Class Notes

1929

MARCH 1971 MORTON C. JAQUITH, JOHN C. HUBBARD
Class Notes
1929
MARCH 1971 MORTON C. JAQUITH, JOHN C. HUBBARD

The shortest days of the year are stretching the hours of daylight as we head home after work and enter into February. We see a record snowfall all around us and feel the deep freeze of subzero weather stimulating flu germs into their winter offensive.

Bob Monahan writes to inform us that Mary and Larry Hale did see the Columbia game last fall and were Monahan house guests for the event. He enclosed a letter from the University of New Hamp-shire Institute of Natural and Environmental Resources signed by eight foresters noting his retirement. I am sending it on to Harry Baehr for '29 UP. He reports that Jo-Ann and he have had a busy year. She covered the aftermath of the Mississippi hurricane in the first part of 1970, and took assignments in San Francisco and Canada thereafter. She was on a CBS panel reviewing religious events of the year. Harry has been president of the Brooklyn Eye and Ear Hospital for a year and feels he's earned the Purple Heart. He's had to be content with the Cross of the Order of St. John of Jerusalem, which is something like carrying coals to Caracas.

Charlie Dudley has sent us a clipping from the January 3 Manchester Union headlined "Official Raps Flush Toilets." The flush is "the very symbol" of modern civilization, says a government official— Harold H. Leich, chief of policy development division of Civil Service Commission's Bureau of Policies and Standards. Hal poses the question in the American Chemical Society journal: "Can modern technology devise a better method of sewage disposal than using scarce and expensive drinking water to transport human waste from the bathroom to the river or the treatment plant?" He quotes the President's Council on Environmental Quality's prediction of the quadrupling of municipal system waste loads over the next fifty years. He offers as the alternative to the flush toilet "a dry method of sewage disposal."

Our New Hampshire reporter also informs us that Esther Nigrhswander was reelected to the New Hampshire legislature in November, which is a tribute not only to her but to the judgment and common sense of her electorate. We also learned that Ollie Holmes has retired from the Boston Downtown Club and he and Marion have moved to their New Hampshire home on Winnepesaukee.

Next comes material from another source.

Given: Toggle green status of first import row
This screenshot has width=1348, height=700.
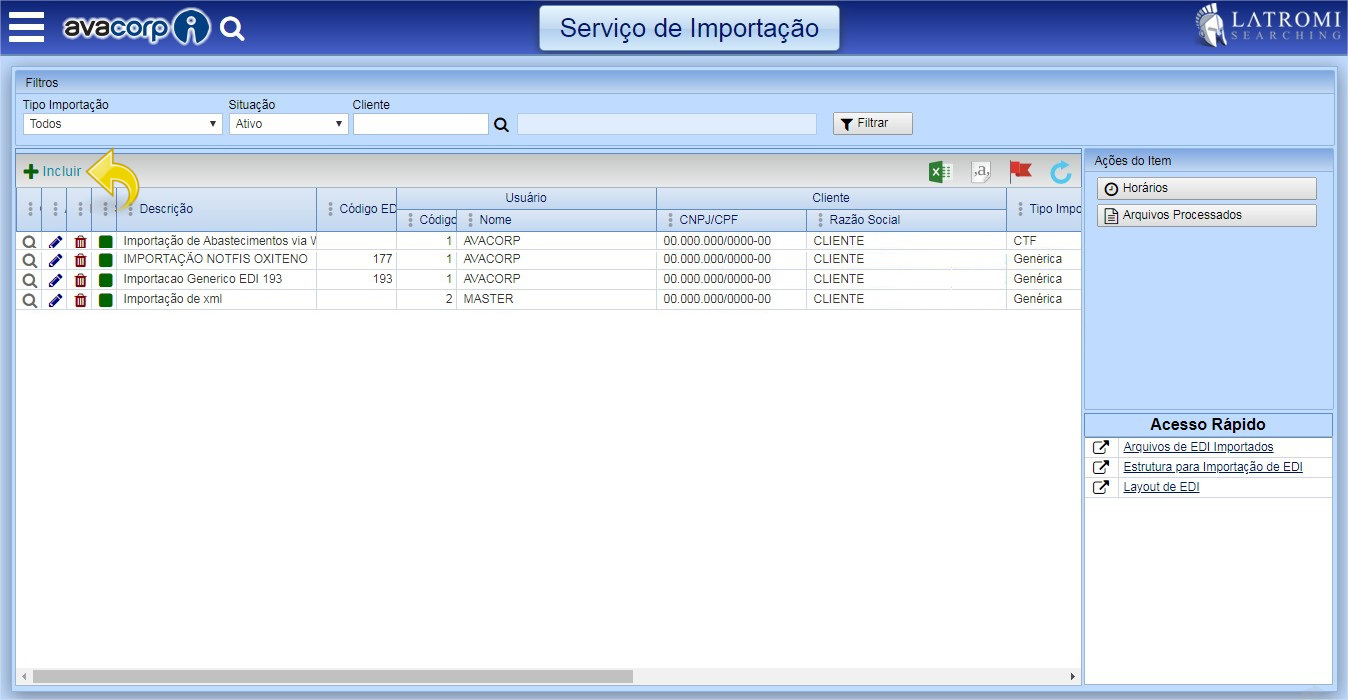Looking at the screenshot, I should pos(106,241).
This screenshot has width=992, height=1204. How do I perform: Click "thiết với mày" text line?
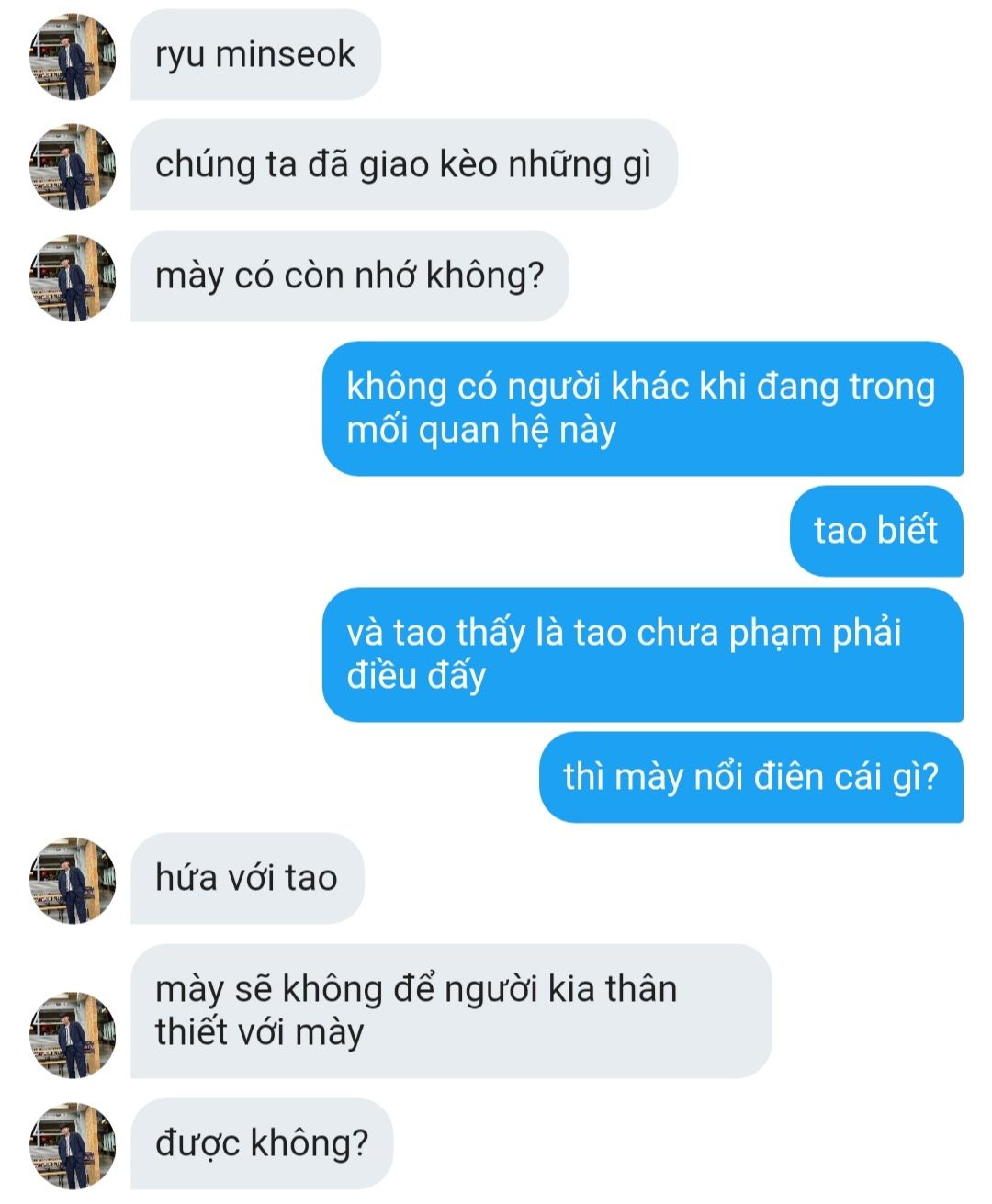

The Sunday New York Times today (January 31) reports the engagement of Ellen Christine Lougee to Matthew Roy Simmons of Boston. Ellen is the daughter of Larry and Mary Lougee. She is a graduate of Northfield, and Connecticut College, where she was president of her class and assistant director of Community Development Program in Wallingford. Her finance comes from Salt Lake City, Utah, a cum laude graduate of Utah University and has a Master's degree from Harvard Business School. He is president of Simmons Associates Inc., a Boston investment counseling firm, and vice president of Keystone Insurance and Investment Corp. of Salt Lake City. Ellen's picture, accompanying the article, shows how lucky her young man is to win such a strikingly beautiful girl. She appears to be almost as pretty as her mother.